The world is full of innovative styles and flavours. You’d be silly to think that even the most ordinary meals haven’t been turned on their heads somewhere. Here are five examples of the most ordinary of North American foods that have been taken to places you never would have dreamed.
Hot Dogs Become Puka Dogs
It doesn’t get much simpler than a hot dog. A sausage placed in an open bun then topped with ketchup or mustard. If you feel adventurous, you might put some pickle relish, onions or chili on top.
But in Hawaii, you can get a Puka Dog instead of a hot dog. Instead of the sausage being in an open bun, it is cooked inside a roll with a hole it it (puka is the Hawaiian word for hole). Also called a Hula dog or Aloha dog, these delicious cousins of hot dogs combine the taste you expect with local fruit relishes, exotic Asian sauces and spicy Hawaiian mustards.
French Fries Become Poutine
The North American fry needs almost no introduction. A sliced potato in strips or wedges, deep-fried, salted and served with ketchup. Easy to understand and delicious to eat.
In Quebec, residents have a completely different take on fries (and, we might add, they are much more French). Poutine is a disturbingly ugly mess of fried potatoes covered with brown gravy and cheese curds. The word poutine means both “fat” and “an unappetizing mess of food.” Poutine would certainly turn you fat if you ate it every day, but it is delicious and found in diners, specialized restaurants and even at McDonalds.

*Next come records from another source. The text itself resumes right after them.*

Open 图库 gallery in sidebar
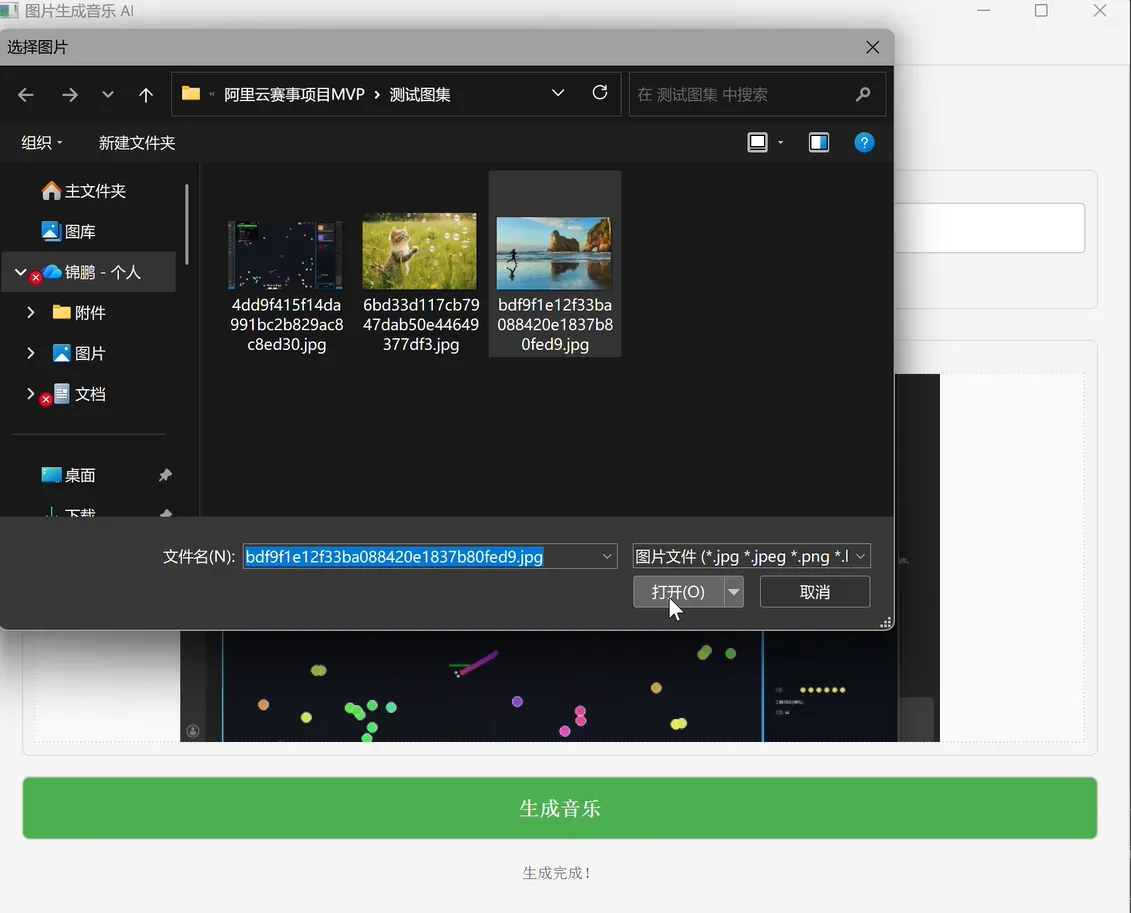Image resolution: width=1131 pixels, height=913 pixels. pos(69,231)
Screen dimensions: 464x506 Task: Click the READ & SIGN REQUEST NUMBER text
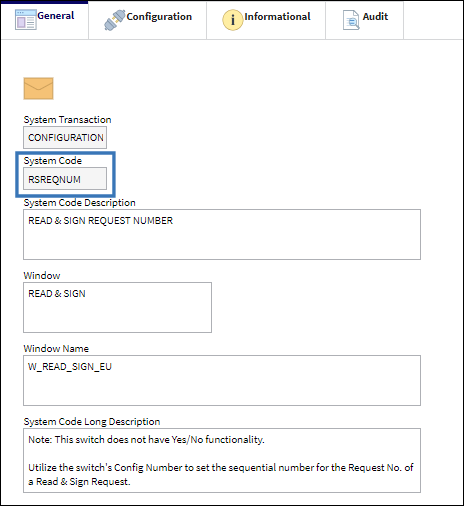point(101,221)
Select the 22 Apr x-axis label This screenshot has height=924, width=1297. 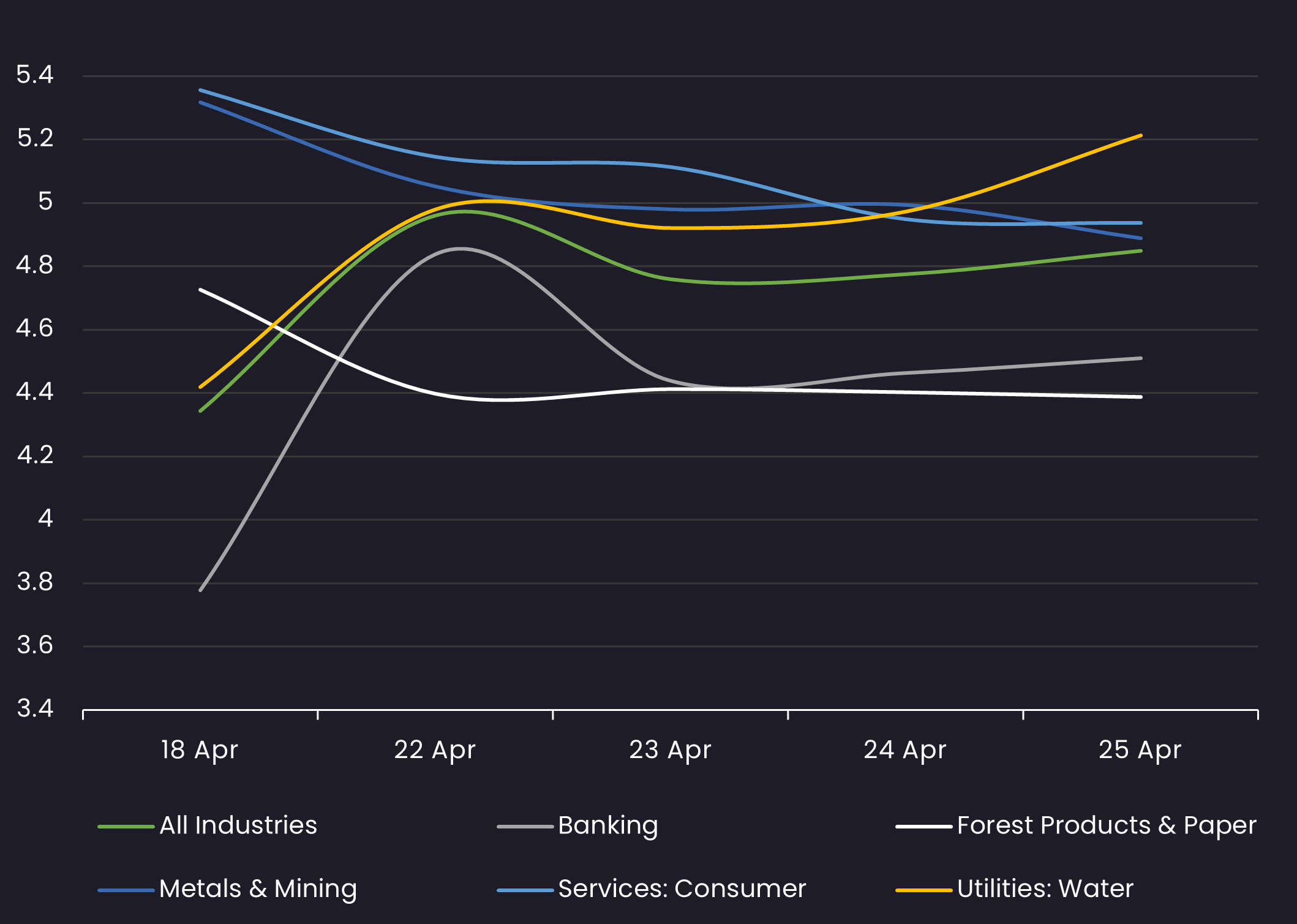pyautogui.click(x=435, y=750)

Burgers Become Sushi Burgers
North Americans love burgers. The concept is simple—mince meat, cook, put between two halves of a bun and top with ketchup, mustard, pickle and salad. There are variations with toppings, meat and sauces but essentially, a burger is always a burger.
But the Sushi Burger is made with raw fish, wasabi, lettuce, Japanese mayonnaise and sauce, and is placed between seaweed-topped rice cakes. It looks like a burger but tastes like sushi!
Pizza Becomes Berber Pizza and Turkish Pide
Pizza, while having origins in Italy, is about as North American as it gets. Melted cheese, tomato sauce and toppings, all cooked on a round dough, then cut into pie-shaped pieces.
In the Sahara desert they serve ‘Berber’ pizza, featuring roasted lamb, onions and spices cooked inside a flat loaf of bread (hobz). It’s cut into the familiar pie-shaped slices but tastes nothing like any pizza you’ve ever had. In Turkey, one of the most popular snack foods is pide. It is a pizza stretched out to as much as two metres and topped with onions, lamb and spices. It looks like pizza, but the shape is all wrong.
Soft Drinks Become Salty Watermelon Pepsi and Lemon Pepper Tang
A North American lunch tends to include a soft drink. There are many variations but they tend to fall into the following categories: cola, lemon-lime, orange or root beer.
Not all people have the same desire for incredibly sugary drinks. In Asia, you can find regional variations of soft drinks that sound terrible to North Americans but are much loved by the locals. Pepsi mixes some odd flavors in their Japanese cola—salty watermelon and cucumber are just two. In Pakistan and Saudi Arabia, the locals like to sip lemon-pepper Tang!